> WHAT IS NEEDED
Output the data word for word, dropping every image.

> SUPPLIED MATERIAL
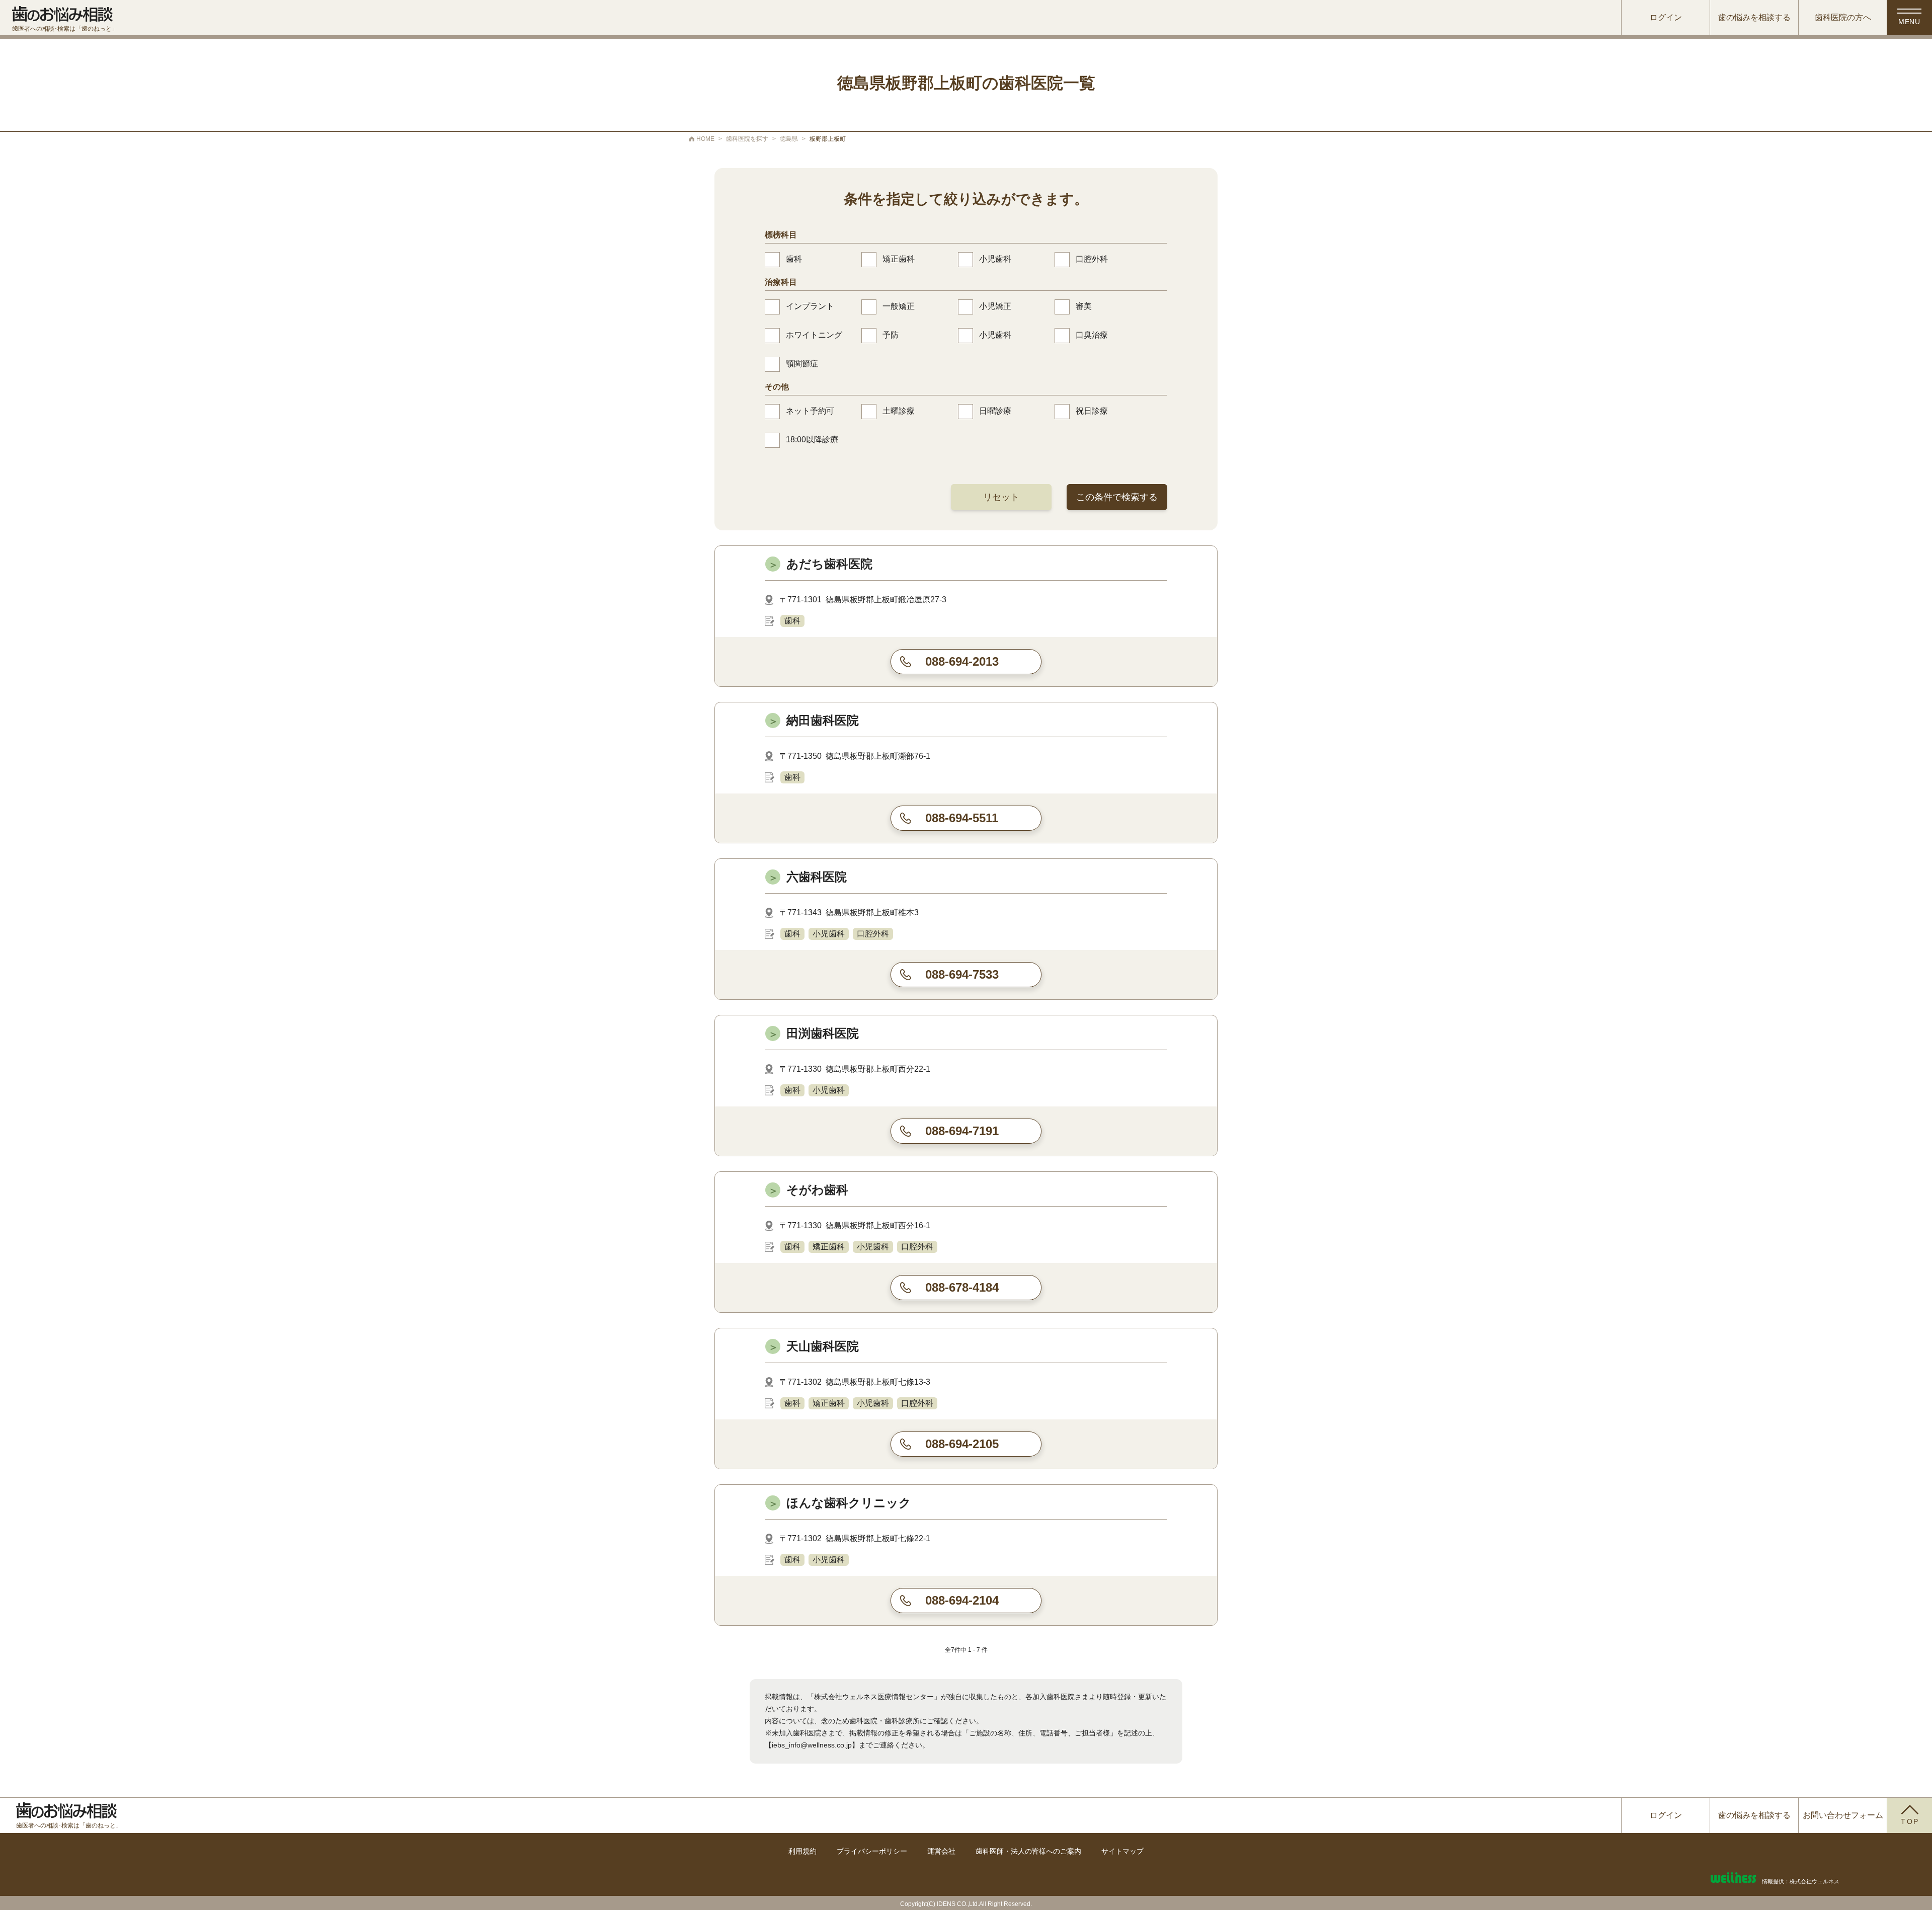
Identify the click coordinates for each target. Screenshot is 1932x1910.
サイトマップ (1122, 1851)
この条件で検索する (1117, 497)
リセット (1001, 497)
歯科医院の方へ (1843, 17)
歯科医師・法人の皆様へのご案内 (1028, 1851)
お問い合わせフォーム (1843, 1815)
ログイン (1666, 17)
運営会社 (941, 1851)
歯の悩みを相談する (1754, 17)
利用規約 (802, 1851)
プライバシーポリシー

> WRITTEN RESPONSE
Identify the click coordinates for each target. Screenshot is 1932x1910.
サイトマップ (1122, 1851)
この条件で検索する (1117, 497)
リセット (1001, 497)
歯科医院の方へ (1843, 17)
歯科医師・法人の皆様へのご案内 (1028, 1851)
お問い合わせフォーム (1843, 1815)
ログイン (1666, 17)
運営会社 (941, 1851)
歯の悩みを相談する (1754, 17)
利用規約 (802, 1851)
プライバシーポリシー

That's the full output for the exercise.